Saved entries
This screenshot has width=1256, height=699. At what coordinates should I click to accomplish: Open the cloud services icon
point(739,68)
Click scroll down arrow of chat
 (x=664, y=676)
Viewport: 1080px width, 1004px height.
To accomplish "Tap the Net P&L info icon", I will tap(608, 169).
--
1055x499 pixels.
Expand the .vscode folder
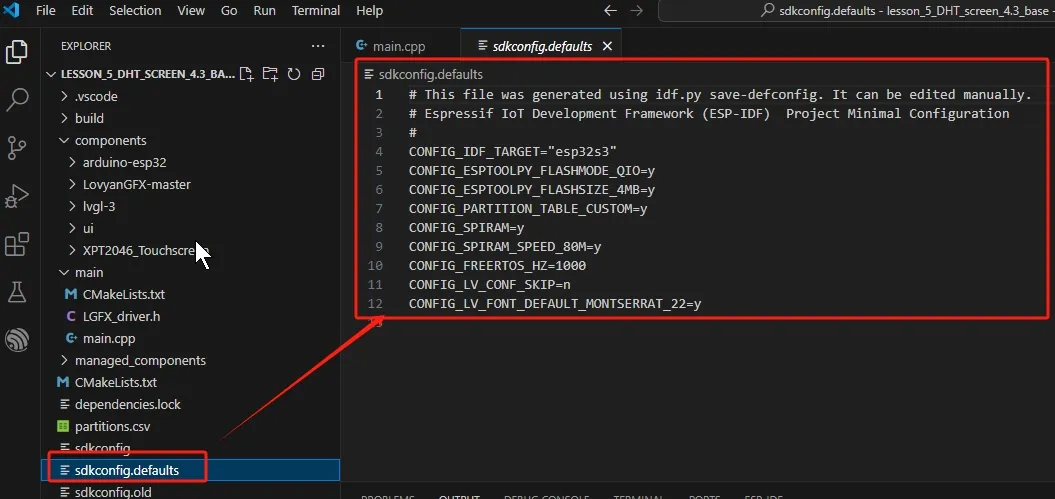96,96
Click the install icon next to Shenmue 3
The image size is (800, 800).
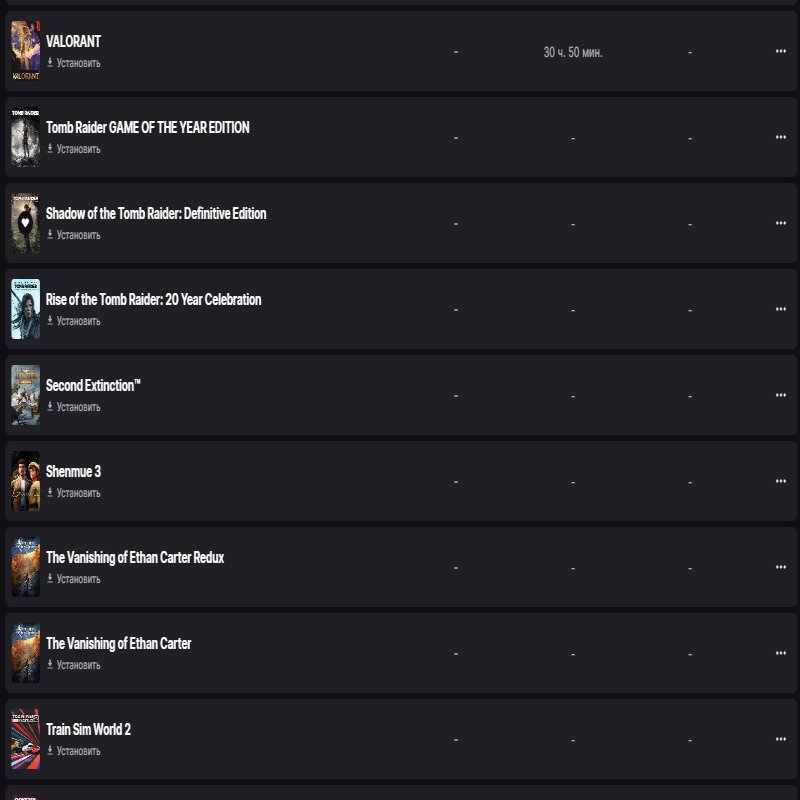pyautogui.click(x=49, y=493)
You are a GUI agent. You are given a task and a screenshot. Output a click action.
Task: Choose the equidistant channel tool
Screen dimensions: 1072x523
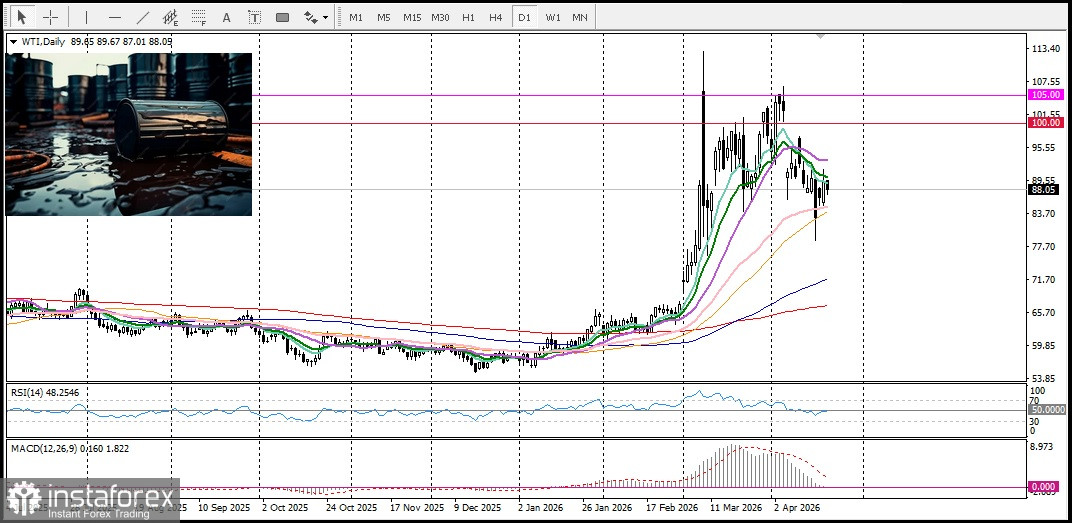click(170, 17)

**What the task asks**
Reproduce the data above exactly, but only the lines from the one showing "Click the install icon next to Shenmue 3" through the one showing "Task: Choose the equidistant channel tool", with both ends kept and the pictures left out.

**Your response**
Click the install icon next to Shenmue 3
The image size is (800, 800).
pyautogui.click(x=49, y=493)
You are a GUI agent. You are given a task and a screenshot. Output a click action.
Task: Choose the equidistant channel tool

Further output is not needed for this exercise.